**Data shown:**

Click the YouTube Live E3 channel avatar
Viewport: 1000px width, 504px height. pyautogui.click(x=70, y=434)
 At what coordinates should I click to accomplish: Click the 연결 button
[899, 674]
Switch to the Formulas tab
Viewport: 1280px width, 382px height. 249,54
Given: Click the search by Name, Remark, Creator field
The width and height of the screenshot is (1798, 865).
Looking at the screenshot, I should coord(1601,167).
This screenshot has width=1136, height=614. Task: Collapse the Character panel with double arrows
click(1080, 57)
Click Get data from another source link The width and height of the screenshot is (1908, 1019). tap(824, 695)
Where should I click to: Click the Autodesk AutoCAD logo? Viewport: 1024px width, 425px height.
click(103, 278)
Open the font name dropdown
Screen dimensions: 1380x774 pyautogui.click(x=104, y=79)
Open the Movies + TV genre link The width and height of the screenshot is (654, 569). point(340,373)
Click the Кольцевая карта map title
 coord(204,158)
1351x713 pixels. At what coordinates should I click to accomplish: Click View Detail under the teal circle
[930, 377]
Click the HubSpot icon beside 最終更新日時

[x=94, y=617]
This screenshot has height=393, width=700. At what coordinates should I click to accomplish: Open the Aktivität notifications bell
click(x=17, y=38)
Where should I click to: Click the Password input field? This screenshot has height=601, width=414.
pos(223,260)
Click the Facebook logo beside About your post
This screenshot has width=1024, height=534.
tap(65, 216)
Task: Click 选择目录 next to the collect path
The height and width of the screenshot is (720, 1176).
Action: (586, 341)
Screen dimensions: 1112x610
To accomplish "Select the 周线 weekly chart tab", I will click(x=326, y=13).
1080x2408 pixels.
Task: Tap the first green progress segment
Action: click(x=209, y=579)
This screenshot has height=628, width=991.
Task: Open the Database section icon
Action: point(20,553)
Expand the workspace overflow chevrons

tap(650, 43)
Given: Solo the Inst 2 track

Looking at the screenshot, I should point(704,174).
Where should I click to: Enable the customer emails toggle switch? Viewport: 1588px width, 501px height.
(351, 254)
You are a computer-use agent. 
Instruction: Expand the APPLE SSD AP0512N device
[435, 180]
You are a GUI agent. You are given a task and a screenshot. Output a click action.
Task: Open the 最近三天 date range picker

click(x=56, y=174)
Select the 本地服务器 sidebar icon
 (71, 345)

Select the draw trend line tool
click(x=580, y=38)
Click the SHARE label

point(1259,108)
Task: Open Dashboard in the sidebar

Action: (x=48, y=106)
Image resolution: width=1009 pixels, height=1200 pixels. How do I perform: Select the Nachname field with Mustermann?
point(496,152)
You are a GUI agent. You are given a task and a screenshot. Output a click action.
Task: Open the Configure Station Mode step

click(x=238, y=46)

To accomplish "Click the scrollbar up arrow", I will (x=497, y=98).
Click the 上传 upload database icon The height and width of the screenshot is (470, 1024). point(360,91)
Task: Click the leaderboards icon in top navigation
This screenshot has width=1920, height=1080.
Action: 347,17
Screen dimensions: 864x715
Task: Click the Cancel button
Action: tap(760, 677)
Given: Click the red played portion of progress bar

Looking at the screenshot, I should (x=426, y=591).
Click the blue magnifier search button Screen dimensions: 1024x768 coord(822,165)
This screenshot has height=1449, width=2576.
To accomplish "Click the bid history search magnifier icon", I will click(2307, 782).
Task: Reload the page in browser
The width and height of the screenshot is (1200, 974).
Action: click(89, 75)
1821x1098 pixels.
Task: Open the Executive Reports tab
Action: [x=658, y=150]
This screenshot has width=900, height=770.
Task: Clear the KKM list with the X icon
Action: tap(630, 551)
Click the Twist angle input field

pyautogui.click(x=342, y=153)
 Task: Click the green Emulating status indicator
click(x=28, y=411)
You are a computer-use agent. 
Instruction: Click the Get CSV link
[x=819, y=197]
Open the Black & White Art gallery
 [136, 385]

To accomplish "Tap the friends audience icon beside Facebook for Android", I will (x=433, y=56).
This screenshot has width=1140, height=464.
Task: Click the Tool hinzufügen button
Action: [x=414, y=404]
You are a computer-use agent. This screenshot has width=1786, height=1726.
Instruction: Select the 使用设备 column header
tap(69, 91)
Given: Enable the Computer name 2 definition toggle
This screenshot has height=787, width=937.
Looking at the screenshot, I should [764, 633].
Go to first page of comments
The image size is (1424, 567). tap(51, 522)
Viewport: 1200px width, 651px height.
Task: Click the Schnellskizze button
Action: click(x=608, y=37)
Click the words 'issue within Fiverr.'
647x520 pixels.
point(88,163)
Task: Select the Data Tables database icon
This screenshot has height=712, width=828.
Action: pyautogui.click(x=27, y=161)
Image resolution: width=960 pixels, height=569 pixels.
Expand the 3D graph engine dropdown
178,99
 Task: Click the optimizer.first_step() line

**What this task involves:**
Please print all of the data above verbatim, from the first line through the last.

**Output for this task:**
Click the YouTube Live E3 channel avatar
Viewport: 1000px width, 504px height. pyautogui.click(x=70, y=434)
 At what coordinates should I click to accomplish: Click the 연결 button
[899, 674]
Switch to the Formulas tab
Viewport: 1280px width, 382px height. 249,54
Given: Click the search by Name, Remark, Creator field
The width and height of the screenshot is (1798, 865).
Looking at the screenshot, I should coord(1601,167).
This screenshot has width=1136, height=614. Task: Collapse the Character panel with double arrows
click(1080, 57)
Click Get data from another source link The width and height of the screenshot is (1908, 1019). tap(824, 695)
Where should I click to: Click the Autodesk AutoCAD logo? Viewport: 1024px width, 425px height.
click(103, 278)
Open the font name dropdown
Screen dimensions: 1380x774 pyautogui.click(x=104, y=79)
Open the Movies + TV genre link The width and height of the screenshot is (654, 569). point(340,373)
Click the Кольцевая карта map title
 coord(204,158)
1351x713 pixels. At what coordinates should I click to accomplish: Click View Detail under the teal circle
[930, 377]
Click the HubSpot icon beside 最終更新日時

[x=94, y=617]
This screenshot has height=393, width=700. At what coordinates should I click to accomplish: Open the Aktivität notifications bell
click(x=17, y=38)
Where should I click to: Click the Password input field? This screenshot has height=601, width=414.
pos(223,260)
Click the Facebook logo beside About your post
This screenshot has width=1024, height=534.
tap(65, 216)
Task: Click 选择目录 next to the collect path
The height and width of the screenshot is (720, 1176).
Action: (586, 341)
Screen dimensions: 1112x610
To accomplish "Select the 周线 weekly chart tab", I will click(x=326, y=13).
1080x2408 pixels.
Task: Tap the first green progress segment
Action: click(x=209, y=579)
This screenshot has height=628, width=991.
Task: Open the Database section icon
Action: point(20,553)
Expand the workspace overflow chevrons

tap(650, 43)
Given: Solo the Inst 2 track

Looking at the screenshot, I should point(704,174).
Where should I click to: Enable the customer emails toggle switch? Viewport: 1588px width, 501px height.
(351, 254)
You are a computer-use agent. 
Instruction: Expand the APPLE SSD AP0512N device
[435, 180]
You are a GUI agent. You are given a task and a screenshot. Output a click action.
Task: Open the 最近三天 date range picker

click(x=56, y=174)
Select the 本地服务器 sidebar icon
 (71, 345)

Select the draw trend line tool
click(x=580, y=38)
Click the SHARE label

point(1259,108)
Task: Open Dashboard in the sidebar

Action: (x=48, y=106)
Image resolution: width=1009 pixels, height=1200 pixels. How do I perform: Select the Nachname field with Mustermann?
point(496,152)
You are a GUI agent. You are given a task and a screenshot. Output a click action.
Task: Open the Configure Station Mode step

click(x=238, y=46)

To accomplish "Click the scrollbar up arrow", I will (x=497, y=98).
Click the 上传 upload database icon The height and width of the screenshot is (470, 1024). point(360,91)
Task: Click the leaderboards icon in top navigation
This screenshot has width=1920, height=1080.
Action: 347,17
Screen dimensions: 864x715
Task: Click the Cancel button
Action: tap(760, 677)
Given: Click the red played portion of progress bar

Looking at the screenshot, I should (x=426, y=591).
Click the blue magnifier search button Screen dimensions: 1024x768 coord(822,165)
This screenshot has height=1449, width=2576.
To accomplish "Click the bid history search magnifier icon", I will click(2307, 782).
Task: Reload the page in browser
The width and height of the screenshot is (1200, 974).
Action: click(89, 75)
1821x1098 pixels.
Task: Open the Executive Reports tab
Action: [x=658, y=150]
This screenshot has width=900, height=770.
Task: Clear the KKM list with the X icon
Action: tap(630, 551)
Click the Twist angle input field

pyautogui.click(x=342, y=153)
 Task: Click the green Emulating status indicator
click(x=28, y=411)
You are a computer-use agent. 
Instruction: Click the Get CSV link
[x=819, y=197]
Open the Black & White Art gallery
 [136, 385]

To accomplish "Tap the friends audience icon beside Facebook for Android", I will (x=433, y=56).
This screenshot has width=1140, height=464.
Task: Click the Tool hinzufügen button
Action: [x=414, y=404]
You are a computer-use agent. This screenshot has width=1786, height=1726.
Instruction: Select the 使用设备 column header
tap(69, 91)
Given: Enable the Computer name 2 definition toggle
This screenshot has height=787, width=937.
Looking at the screenshot, I should [764, 633].
Go to first page of comments
The image size is (1424, 567). tap(51, 522)
Viewport: 1200px width, 651px height.
Task: Click the Schnellskizze button
Action: click(x=608, y=37)
Click the words 'issue within Fiverr.'
647x520 pixels.
point(88,163)
Task: Select the Data Tables database icon
This screenshot has height=712, width=828.
Action: pyautogui.click(x=27, y=161)
Image resolution: width=960 pixels, height=569 pixels.
Expand the 3D graph engine dropdown
178,99
 Task: Click the optimizer.first_step() line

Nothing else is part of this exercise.